# Bbq Festival



## Bill The Grill Guy (Oct 23, 2007)

Looks like fun Big E.  Take the camera and post them pics.


----------



## Bobberqer (Oct 24, 2007)

I'll be there judging the Invitational, and the Open  real nice event..hey put on down there.. each Team has an Ambassador assigned to their team to help them with wathever comes up, and if they need anything...


----------



## Diva Q (Oct 24, 2007)

Bobberqer said:
			
		

> each Team has an Ambassador assigned to their team to help them with wathever comes up, and if they need anything...



that is really cool.


----------



## Unity (Oct 24, 2007)

Oh, man, that looks like fun! Wish I could come down for it.   

--John  8)


----------



## Larry D. (Oct 24, 2007)

Bobberqer said:
			
		

> I'll be there judging the Invitational, and the Open  real nice event..hey put on down there.. each Team has an Ambassador assigned to their team to help them with wathever comes up, and if they need anything...



I was not aware that there was any kind of competition associated with the Lexington BBQ Festival.  I can't find any mention of it on the website.  Is this something new this year?

Or did you think he was talking about The Jack?


----------



## Bill The Grill Guy (Oct 28, 2007)

Sweet Big E.  Thanks for the pics.


----------



## Unity (Oct 28, 2007)

Looks like a lot of fun, E. Obviously, Lexington people really turn out for bbq events!!   

--John  8)


----------



## Captain Morgan (Oct 28, 2007)

thanks for the pics...looks like a hoot!


----------



## Larry D. (Oct 28, 2007)

lantern said:
			
		

> Strange that the bbq festival didn't have much BBQ at the actual event except some very so-so stuff served by the same guys at a few tents. :?

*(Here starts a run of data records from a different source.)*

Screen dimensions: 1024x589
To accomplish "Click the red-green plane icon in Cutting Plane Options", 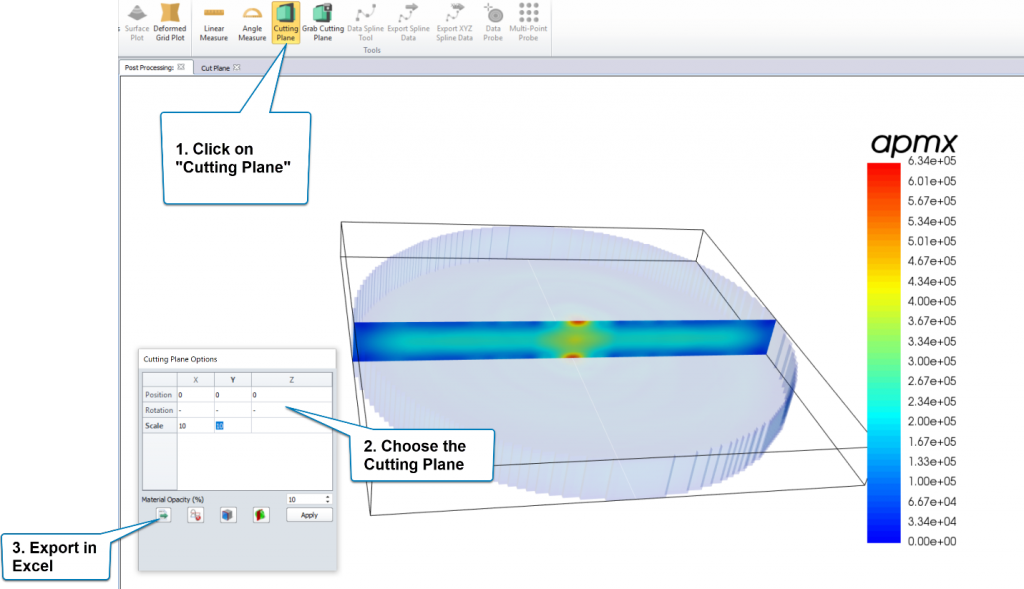I will (x=259, y=514).
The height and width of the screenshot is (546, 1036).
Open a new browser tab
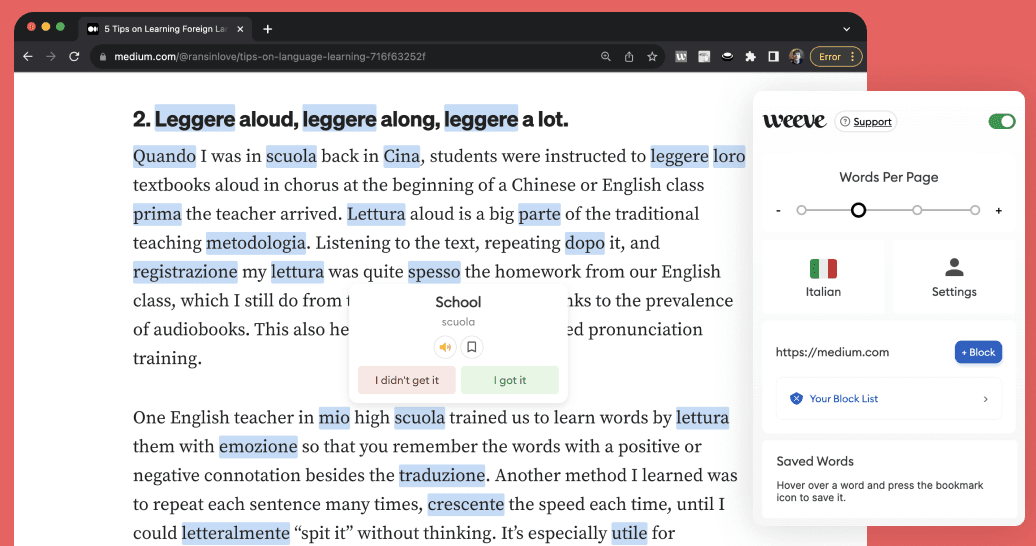click(267, 29)
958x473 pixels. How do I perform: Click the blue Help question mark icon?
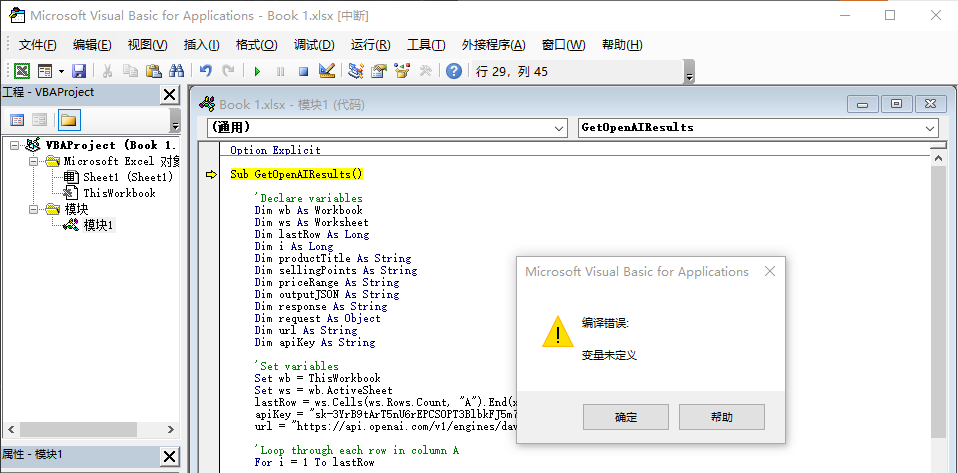[x=454, y=71]
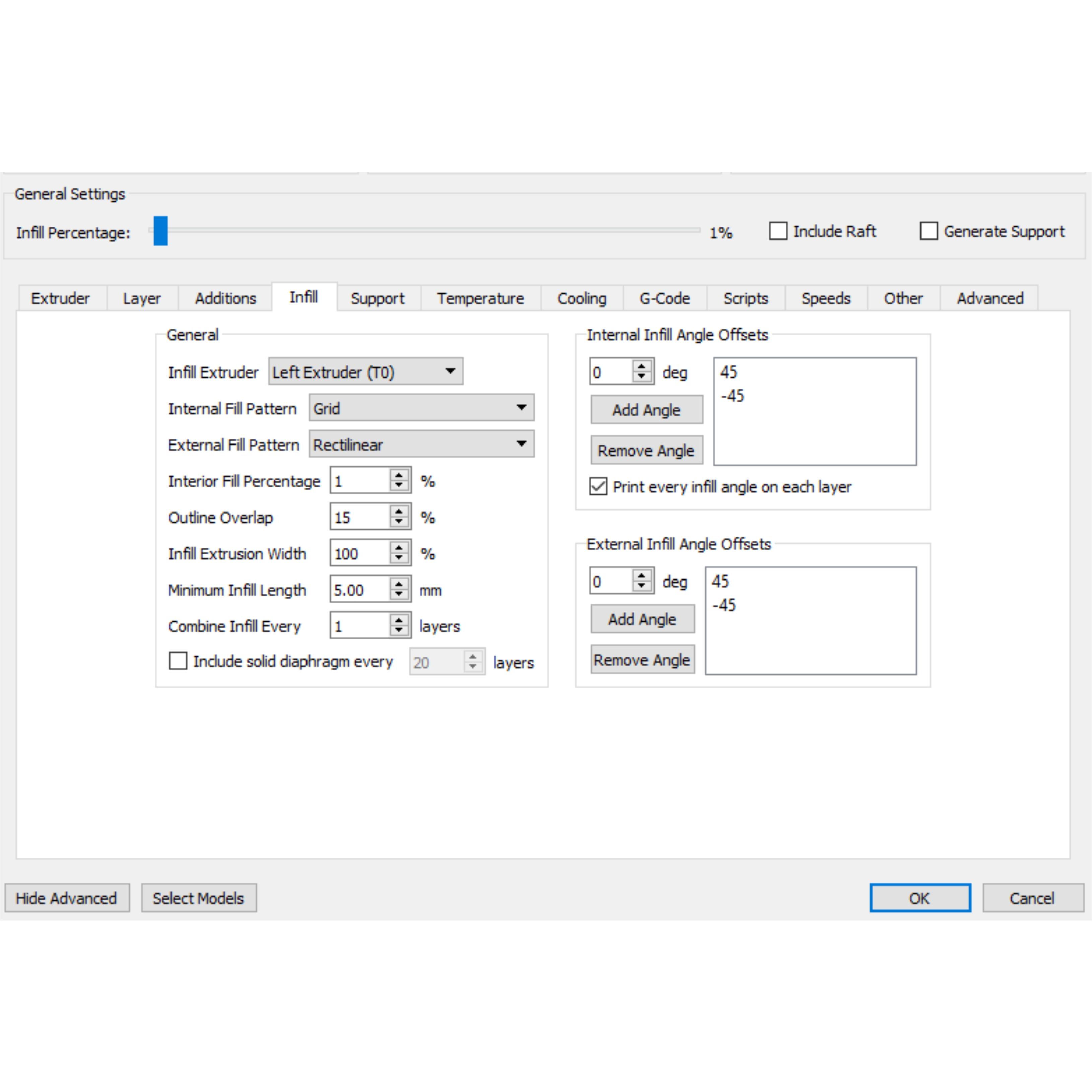Click the Infill Percentage slider handle
Screen dimensions: 1092x1092
coord(160,230)
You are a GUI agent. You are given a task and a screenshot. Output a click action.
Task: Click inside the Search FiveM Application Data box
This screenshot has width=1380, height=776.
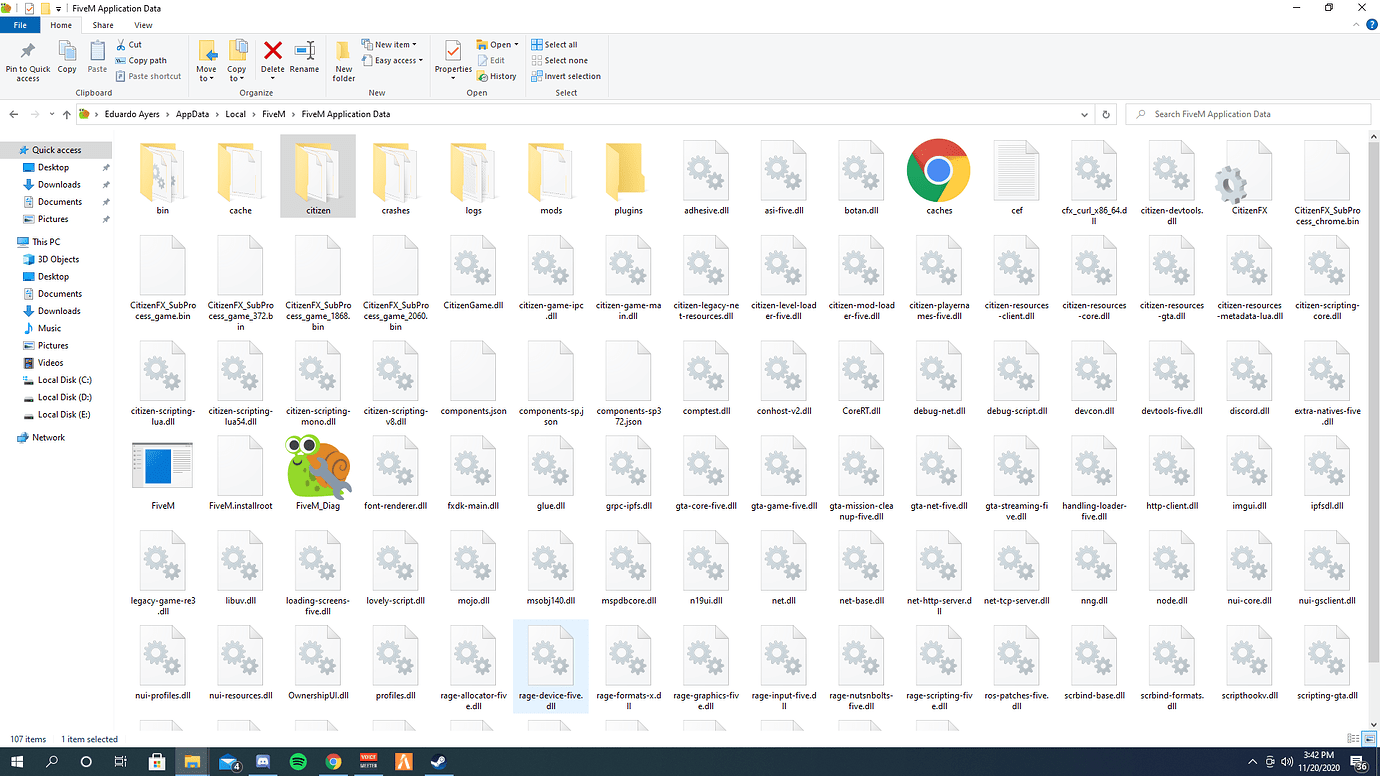point(1248,114)
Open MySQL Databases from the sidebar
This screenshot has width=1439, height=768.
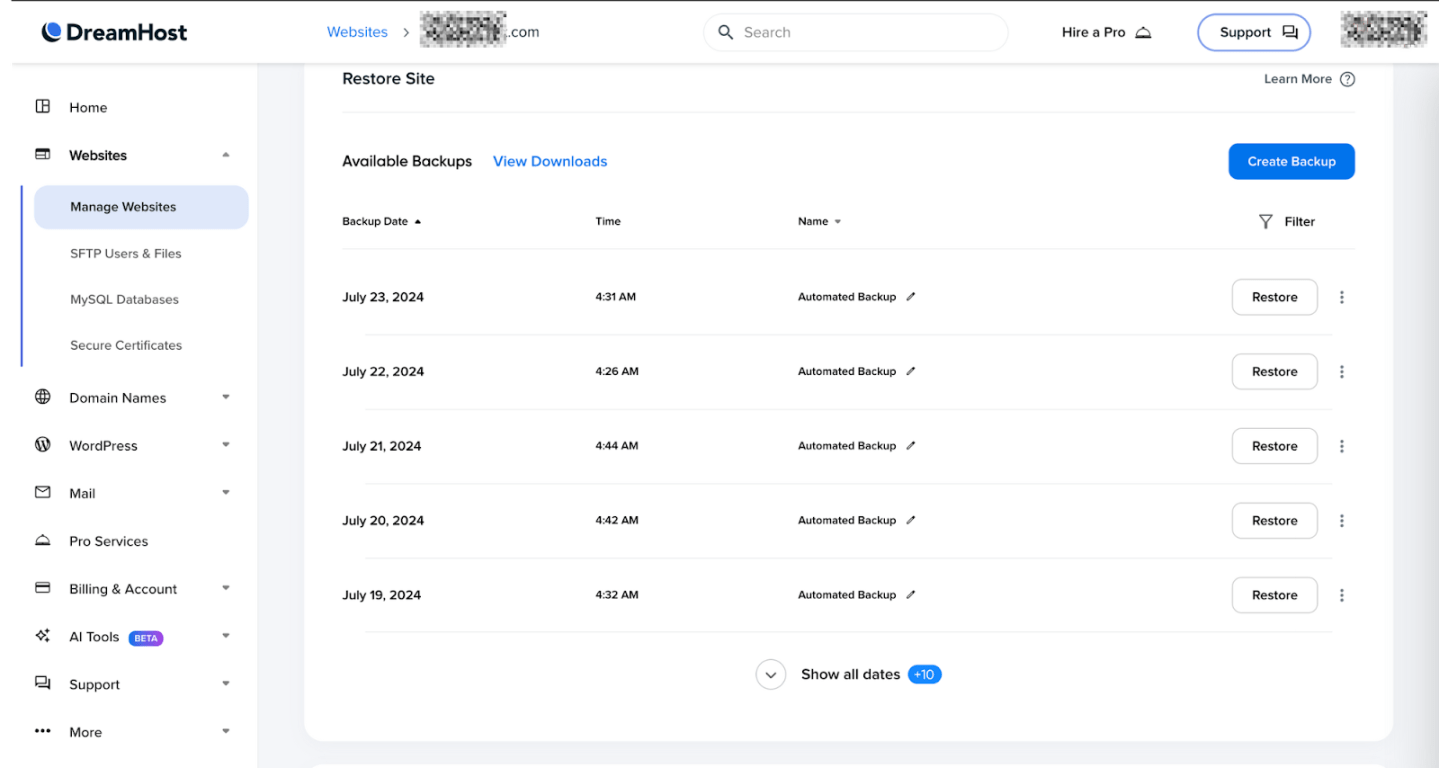click(124, 299)
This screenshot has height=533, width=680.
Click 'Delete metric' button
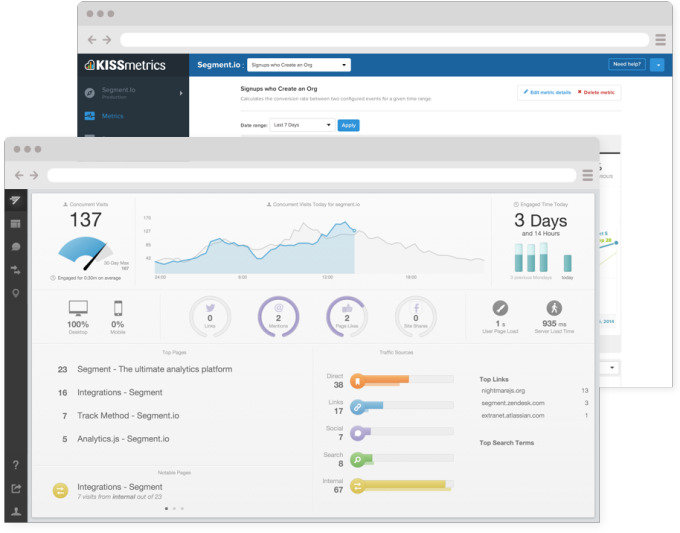pos(598,92)
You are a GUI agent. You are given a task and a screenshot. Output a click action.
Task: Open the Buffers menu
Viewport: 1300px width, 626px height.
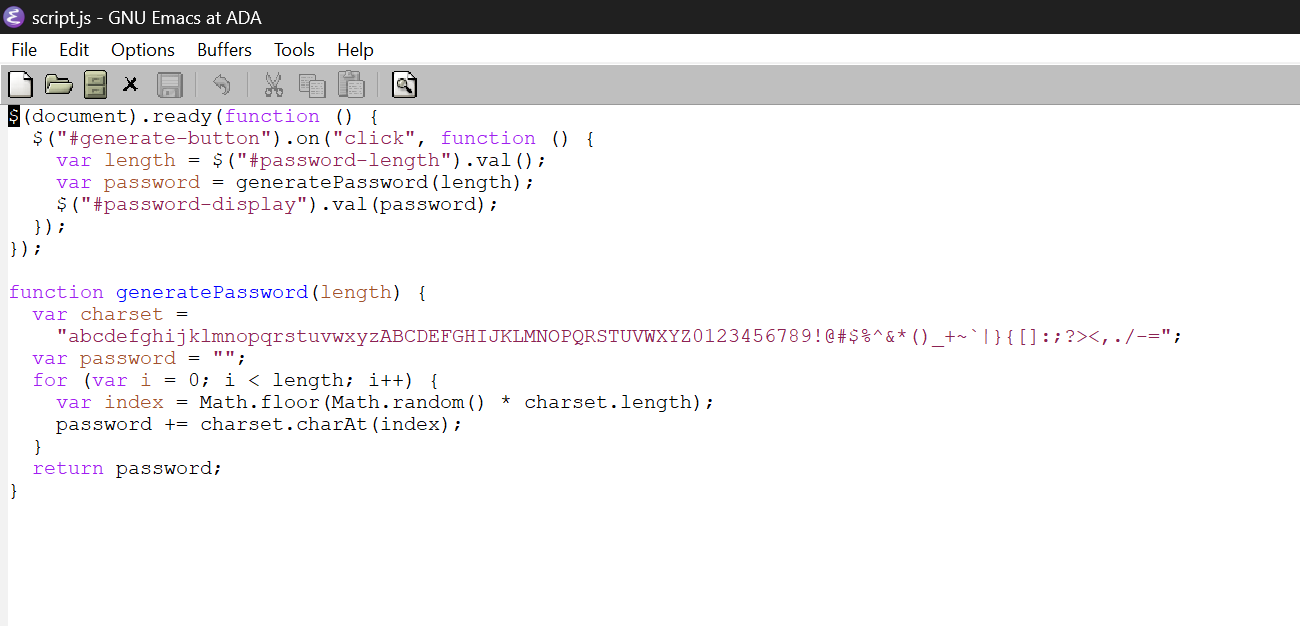click(x=224, y=49)
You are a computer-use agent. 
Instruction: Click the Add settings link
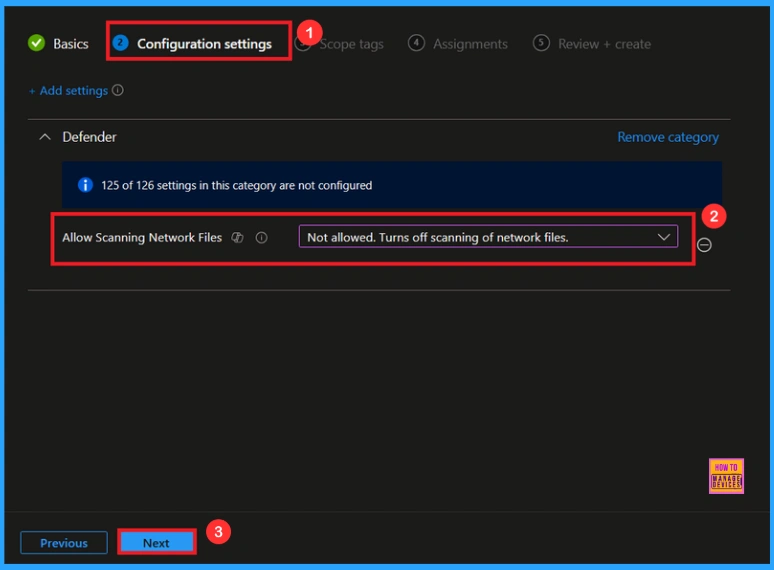tap(69, 91)
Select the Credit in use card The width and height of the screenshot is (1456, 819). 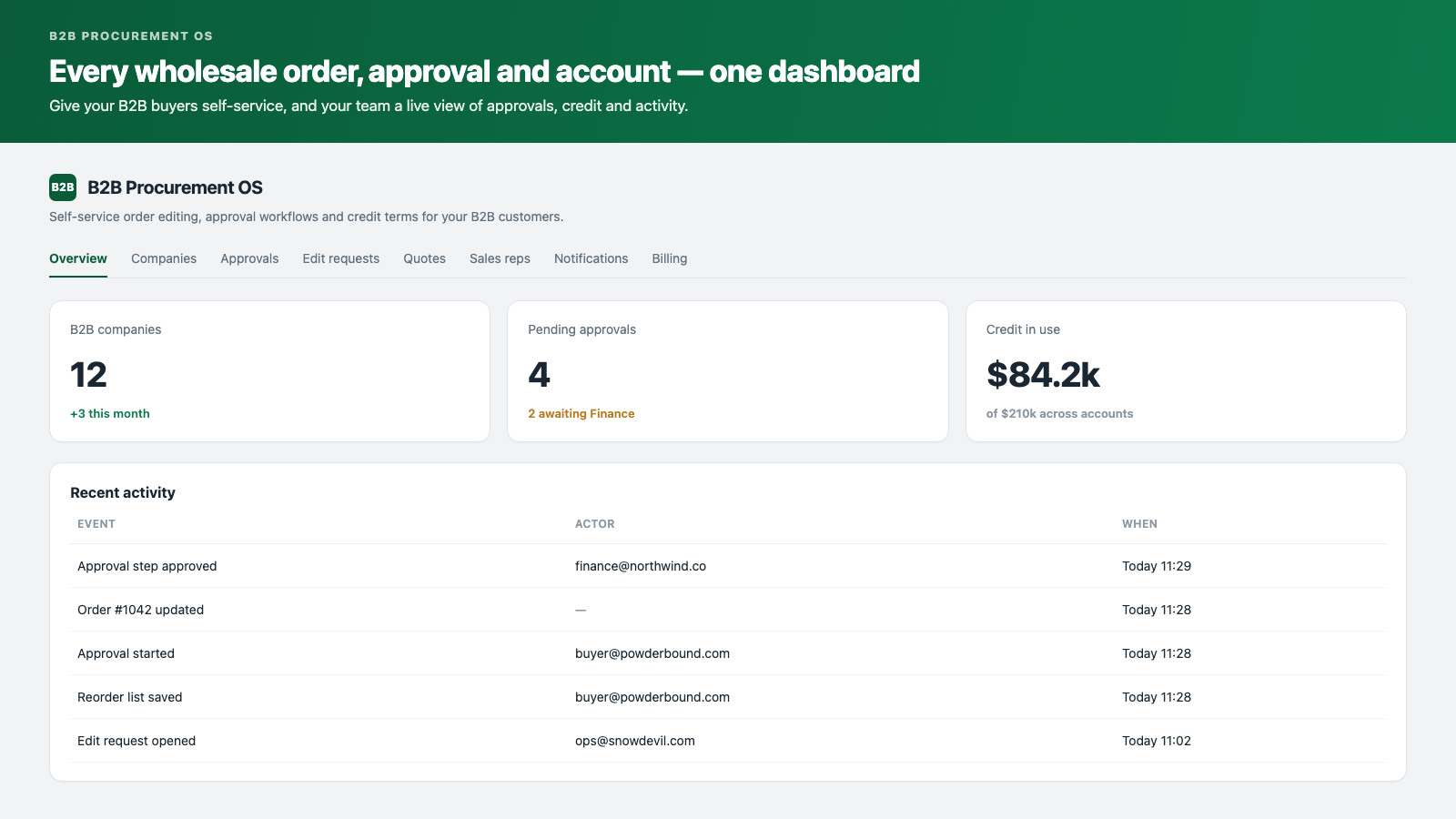point(1186,371)
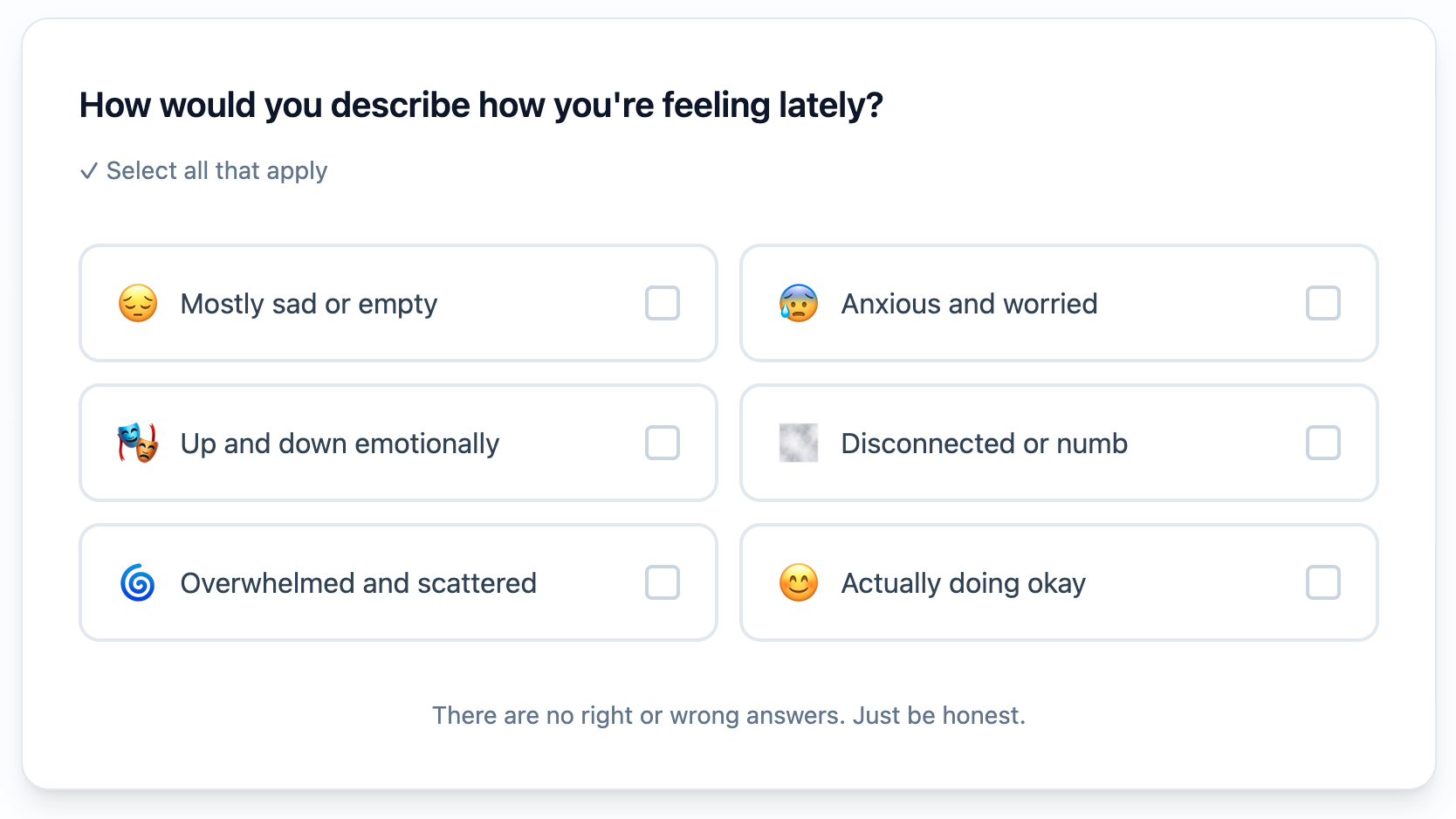Check the Mostly sad or empty checkbox
Viewport: 1456px width, 819px height.
[663, 303]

That's one of the reasons I never went back, after the first time (in spite of living only 20 minutes away from Lexington).  I had expected to be able to sample bbq from a number of places, but the way they were set up, there were 3 bbq tents (one at each end of town, one in the middle) and at each one, one of the local restaurants was providing the food at any given time.  That is, if you went to tent #1 at 2:00 p.m., you got the bbq from the restaurant that was scheduled for that tent at that time.


----------